■ **Aim of the exercise**
Copy out verbatim the stretch of entries from their first line through the line containing "Action: [x=562, y=80]", including both ends.

(Entries excerpted from a collection)
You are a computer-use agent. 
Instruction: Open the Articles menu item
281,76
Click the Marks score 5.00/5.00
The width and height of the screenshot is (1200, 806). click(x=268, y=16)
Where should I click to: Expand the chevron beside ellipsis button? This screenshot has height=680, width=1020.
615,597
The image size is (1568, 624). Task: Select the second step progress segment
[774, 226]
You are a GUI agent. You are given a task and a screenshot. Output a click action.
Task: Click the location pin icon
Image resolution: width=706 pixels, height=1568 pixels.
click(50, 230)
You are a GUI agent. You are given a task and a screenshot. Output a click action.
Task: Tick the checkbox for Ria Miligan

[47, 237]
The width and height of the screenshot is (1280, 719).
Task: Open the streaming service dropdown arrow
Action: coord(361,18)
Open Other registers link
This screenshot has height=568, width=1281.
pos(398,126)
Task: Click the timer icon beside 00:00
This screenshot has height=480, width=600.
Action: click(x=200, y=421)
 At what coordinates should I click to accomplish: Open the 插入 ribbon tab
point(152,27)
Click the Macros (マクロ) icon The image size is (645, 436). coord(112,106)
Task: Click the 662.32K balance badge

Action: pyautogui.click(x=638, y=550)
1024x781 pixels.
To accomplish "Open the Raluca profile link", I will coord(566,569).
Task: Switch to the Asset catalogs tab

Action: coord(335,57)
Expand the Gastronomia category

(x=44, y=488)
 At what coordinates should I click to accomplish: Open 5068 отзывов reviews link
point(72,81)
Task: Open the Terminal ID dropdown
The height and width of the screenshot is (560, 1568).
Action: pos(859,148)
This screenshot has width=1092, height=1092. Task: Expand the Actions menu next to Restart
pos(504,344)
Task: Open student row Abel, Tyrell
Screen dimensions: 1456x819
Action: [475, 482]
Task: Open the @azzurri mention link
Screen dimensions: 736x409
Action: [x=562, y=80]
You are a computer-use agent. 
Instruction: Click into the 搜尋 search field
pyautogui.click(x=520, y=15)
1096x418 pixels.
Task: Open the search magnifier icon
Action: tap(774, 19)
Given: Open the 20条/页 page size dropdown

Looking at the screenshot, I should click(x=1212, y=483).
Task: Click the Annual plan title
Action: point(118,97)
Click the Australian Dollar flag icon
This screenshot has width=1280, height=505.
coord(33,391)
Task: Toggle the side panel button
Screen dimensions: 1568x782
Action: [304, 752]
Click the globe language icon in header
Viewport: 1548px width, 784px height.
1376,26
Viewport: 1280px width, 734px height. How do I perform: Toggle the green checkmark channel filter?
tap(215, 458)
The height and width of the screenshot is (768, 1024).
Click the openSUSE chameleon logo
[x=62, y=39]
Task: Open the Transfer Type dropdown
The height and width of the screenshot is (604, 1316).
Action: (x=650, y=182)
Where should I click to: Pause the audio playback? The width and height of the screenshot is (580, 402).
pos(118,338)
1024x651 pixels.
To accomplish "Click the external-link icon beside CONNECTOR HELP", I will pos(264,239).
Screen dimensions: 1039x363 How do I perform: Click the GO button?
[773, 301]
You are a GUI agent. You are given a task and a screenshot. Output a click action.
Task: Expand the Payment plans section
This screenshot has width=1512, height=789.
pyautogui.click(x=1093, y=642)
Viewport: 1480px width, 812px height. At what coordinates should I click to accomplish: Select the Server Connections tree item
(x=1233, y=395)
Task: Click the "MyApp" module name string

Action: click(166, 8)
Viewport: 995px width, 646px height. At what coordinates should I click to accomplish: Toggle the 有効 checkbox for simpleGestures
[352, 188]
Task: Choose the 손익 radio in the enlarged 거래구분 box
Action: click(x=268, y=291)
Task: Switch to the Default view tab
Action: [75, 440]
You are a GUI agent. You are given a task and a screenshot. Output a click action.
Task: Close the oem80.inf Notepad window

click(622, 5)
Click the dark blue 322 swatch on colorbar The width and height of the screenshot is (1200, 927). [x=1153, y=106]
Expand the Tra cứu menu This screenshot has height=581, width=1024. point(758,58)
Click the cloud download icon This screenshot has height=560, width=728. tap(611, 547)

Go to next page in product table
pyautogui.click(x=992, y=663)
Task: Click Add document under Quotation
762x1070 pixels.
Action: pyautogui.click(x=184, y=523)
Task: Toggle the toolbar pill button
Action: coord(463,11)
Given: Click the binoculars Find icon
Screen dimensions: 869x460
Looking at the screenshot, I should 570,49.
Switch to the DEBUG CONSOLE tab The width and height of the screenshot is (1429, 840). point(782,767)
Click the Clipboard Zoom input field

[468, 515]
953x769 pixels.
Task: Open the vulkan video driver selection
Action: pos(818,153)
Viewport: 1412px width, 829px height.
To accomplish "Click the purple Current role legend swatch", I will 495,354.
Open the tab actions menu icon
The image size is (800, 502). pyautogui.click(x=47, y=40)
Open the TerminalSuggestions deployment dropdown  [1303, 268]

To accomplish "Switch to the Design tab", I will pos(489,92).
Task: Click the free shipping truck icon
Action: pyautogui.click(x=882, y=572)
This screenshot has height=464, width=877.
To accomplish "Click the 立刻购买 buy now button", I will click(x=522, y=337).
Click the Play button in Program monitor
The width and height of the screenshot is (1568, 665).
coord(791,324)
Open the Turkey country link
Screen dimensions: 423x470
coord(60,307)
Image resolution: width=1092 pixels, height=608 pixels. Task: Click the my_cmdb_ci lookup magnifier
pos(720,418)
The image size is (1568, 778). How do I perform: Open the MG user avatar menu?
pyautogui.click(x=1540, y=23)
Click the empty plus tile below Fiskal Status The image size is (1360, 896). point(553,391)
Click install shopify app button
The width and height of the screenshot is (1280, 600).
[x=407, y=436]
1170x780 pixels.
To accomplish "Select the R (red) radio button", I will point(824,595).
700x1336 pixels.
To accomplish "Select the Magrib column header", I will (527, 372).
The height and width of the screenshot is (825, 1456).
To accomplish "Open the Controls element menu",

■ **The reply**
You are a computer-use agent. 
Instruction: Open the Articles menu item
281,76
Click the Marks score 5.00/5.00
The width and height of the screenshot is (1200, 806). click(x=268, y=16)
Where should I click to: Expand the chevron beside ellipsis button? This screenshot has height=680, width=1020.
615,597
The image size is (1568, 624). Task: Select the second step progress segment
[774, 226]
You are a GUI agent. You are given a task and a screenshot. Output a click action.
Task: Click the location pin icon
Image resolution: width=706 pixels, height=1568 pixels.
click(50, 230)
You are a GUI agent. You are given a task and a screenshot. Output a click action.
Task: Tick the checkbox for Ria Miligan

[47, 237]
The width and height of the screenshot is (1280, 719).
Task: Open the streaming service dropdown arrow
Action: coord(361,18)
Open Other registers link
This screenshot has height=568, width=1281.
pos(398,126)
Task: Click the timer icon beside 00:00
This screenshot has height=480, width=600.
Action: click(x=200, y=421)
 At what coordinates should I click to accomplish: Open the 插入 ribbon tab
point(152,27)
Click the Macros (マクロ) icon The image size is (645, 436). coord(112,106)
Task: Click the 662.32K balance badge

Action: pyautogui.click(x=638, y=550)
1024x781 pixels.
To accomplish "Open the Raluca profile link", I will coord(566,569).
Task: Switch to the Asset catalogs tab

Action: coord(335,57)
Expand the Gastronomia category

(x=44, y=488)
 At what coordinates should I click to accomplish: Open 5068 отзывов reviews link
point(72,81)
Task: Open the Terminal ID dropdown
The height and width of the screenshot is (560, 1568).
Action: pos(859,148)
This screenshot has width=1092, height=1092. Task: Expand the Actions menu next to Restart
pos(504,344)
Task: Open student row Abel, Tyrell
Screen dimensions: 1456x819
Action: [475, 482]
Task: Open the @azzurri mention link
Screen dimensions: 736x409
Action: [x=562, y=80]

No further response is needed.